Do this:
Could you pull out every line of the material below that contains the string "with", copying each one in full? Case counts.

_ _ _ _ _ _ _

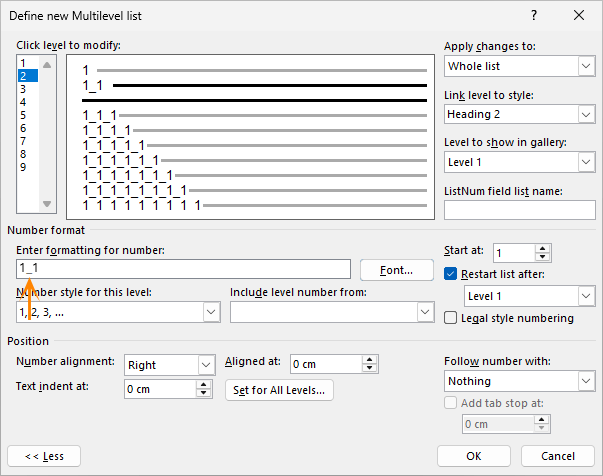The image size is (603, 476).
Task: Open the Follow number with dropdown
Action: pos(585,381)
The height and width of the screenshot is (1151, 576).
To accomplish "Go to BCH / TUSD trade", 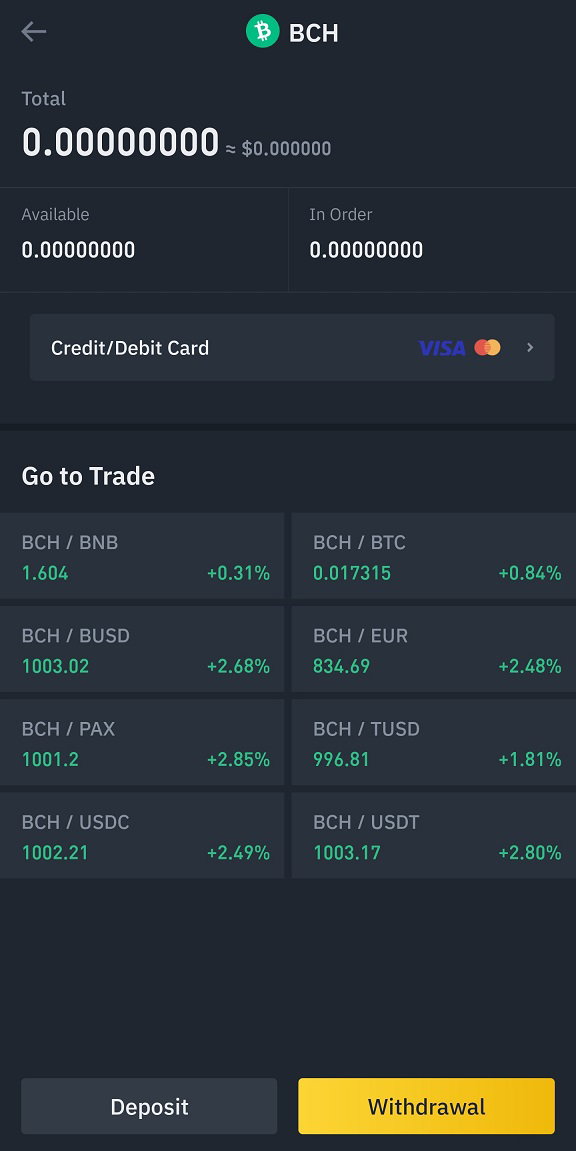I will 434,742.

_ _ _ _ _ _ _

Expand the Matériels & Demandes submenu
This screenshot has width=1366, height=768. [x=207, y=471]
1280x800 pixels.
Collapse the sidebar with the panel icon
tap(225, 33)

_ _ _ _ _ _ _

Task solution:
Task: Open the Follow number with dropdown
Collapse the sidebar with the panel icon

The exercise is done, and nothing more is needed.